Der Raum ist in unserem vom Ministerium für Kultur und Wissenschaft des Landes Nordrhein-Westfalen gefördertes Projekt Page 21 entstanden. Der Gedanke dahinter war, aus den Kunstwerken der Dortmunder Museen eine virtuelle Umgebung zu erschaffen und so für Besucher:innen erlebbar zu machen. Dafür setzen wir uns sowohl praktisch als auch aus einem Forschungsinteresse heraus mit dem Storytelling in verschiedenen neuen Medien auseinander. Der Anspruch, ganz neue Erzählwelten zu schaffen, zieht sich durch unsere gesamte Arbeit im storyLab kiU: egal ob es sich um ein Fassadenmapping oder zum Beispiel das Kooperationsprojekt mit dem ISAS handelt.
Für euer Team war es das erste Mal, mit naturwissenschaftlichen Forschungsdaten zu arbeiten. Gab es Besonderheiten oder Überraschungen?
Oberscheidt: Allein die Tatsache, dass die Strukturen auf den Aufnahmen so unfassbar klein sind, finde ich total abgefahren. Etwas, das bis dato nur unter dem Mikroskop oder auf einem Bildschirm sichtbar war, für Menschen erlebbar zu machen, als wären sie Teil davon, war für uns ganz neu. Gerade am Anfang mussten wir uns also wortwörtlich erstmal in den Daten orientieren und verstehen, was aus biologischer Sicht für die Geschichte, die wir mit dem ISAS erlebbar machen möchten, relevant ist. Dafür haben wir uns viel mit den Kommunikator:innen ausgetauscht, immer wieder bei den Forschenden nachgefragt und uns gegenseitig besucht. Besonders für die Studierenden, die in unseren Projekten unter realen Bedingungen ihre Fähigkeiten einsetzen und erweitern sollen, war etwa der Besuch um Labor etwas Besonderes.

Lennart Oberscheidt hat das Kooperationsprojekt der Fachhochschule Dortmund und dem ISAS künstlerisch begleitet.
© Privat
Auf der technischen Seite haben wir schnell Gemeinsamkeiten gefunden. Genau wie die Forschenden am ISAS bauen wir unsere 3D-Modelle aus verschiedenen Schichten auf. Wie viele Schichten sind wie weit auseinander? Wie können wir diese Daten zu einem Volumen-Modell aufbauen? Im Grunde stellen wir uns in unserer Arbeit dieselben Fragen.

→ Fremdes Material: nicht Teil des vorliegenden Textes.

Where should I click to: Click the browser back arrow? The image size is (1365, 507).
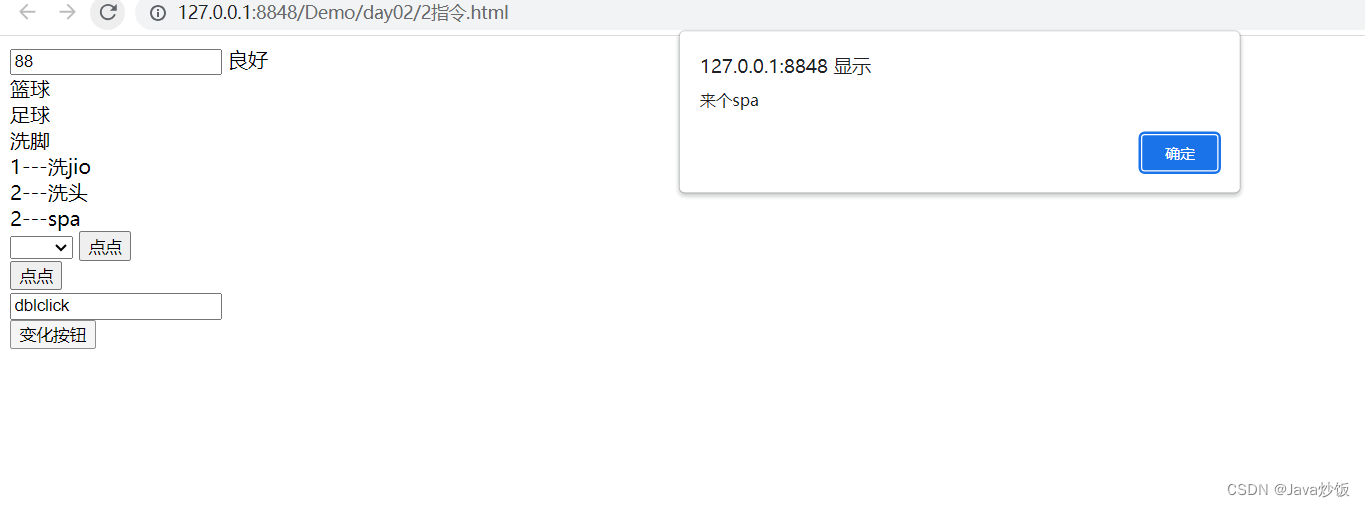coord(28,12)
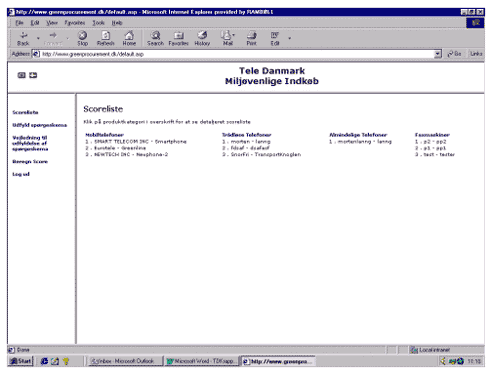Click inside the address URL field

click(237, 54)
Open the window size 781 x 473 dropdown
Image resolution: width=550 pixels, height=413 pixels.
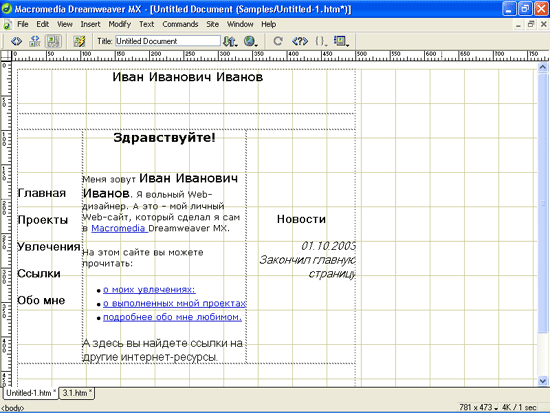[x=478, y=407]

Wie ist es euch gelungen, für das Erlebnis künstlerisches Storytelling mit Forschungsdaten zu vermischen?
Oberscheidt: Die Kunst lebt von fantastischen, also unwirklichen Geschichten, die sich jemand ausgedacht hat. Aber beinahe jede Geschichte hat irgendwo auch einen wahren Kern. Der Unterschied bei der Umsetzung von naturwissenschaftlichen Themen ist es, diesen tatsachenbasierten Kern auf jeden Fall beizubehalten. Herzinfarkt ist ein Thema, das viele Menschen betrifft und gesellschaftlich sehr präsent ist. Wir wollten für die Dortmunder Science Night also ein Narrativ gestalten, welches genau das abbildet, was an wissenschaftlichen Fakten drinsteckt und einen korrekten Einblick in die bislang unbekannte Forschung zu neuen Therapien gibt.
Gleichzeitig will man etwas ästhetisch Ansprechendes gestalten, das die Zuschauenden involviert. Denn eine reine Ansammlung wissenschaftlicher Fakten könnte schnell überfordern – es ist eine Waage, die man halten muss. Im Laufe des Projekts haben wir uns sowohl visuell als auch über das Sounddesign daran herangetastet. Am Ende konnten wir gemeinsam ein möglichst kurzweiliges, aber trotzdem natürlich spannendes und visuell beeindruckendes Erlebnis erschaffen.

Auch Ina Brandes, Ministerin fur Kultur und Wissenschaft des Landes Nordrhein-Westfalen, machte sich bei der Science Night 2024 ein Bild vom immersiven Erlebnis. Im Bild betrachtet sie eine mittels Lichtblatt-Fluoreszenzmikroskopie angefertigte Aufnahme eines Infarktherzens.
© Stadt Dortmund / Roland Baege
Die Installation ist für die Dortmunder Science Night 2024 entstanden. Wie können sich Interessierte das immersive Erlebnis jetzt noch anschauen?
Der immersive Raum ist an Samstagen und Sonntagen öffentlich zugänglich. Interessierte können einfach bei uns im Dortmunder U vorbeikommen und eine der vielen Erzählwelten selbst erleben. Ob man sich dannin den Mikroskopaufnahmen aus dem ISAS oder in einem Kunstwerk aus den Dortmunder Museen wiederfindet, steuert der Zufall.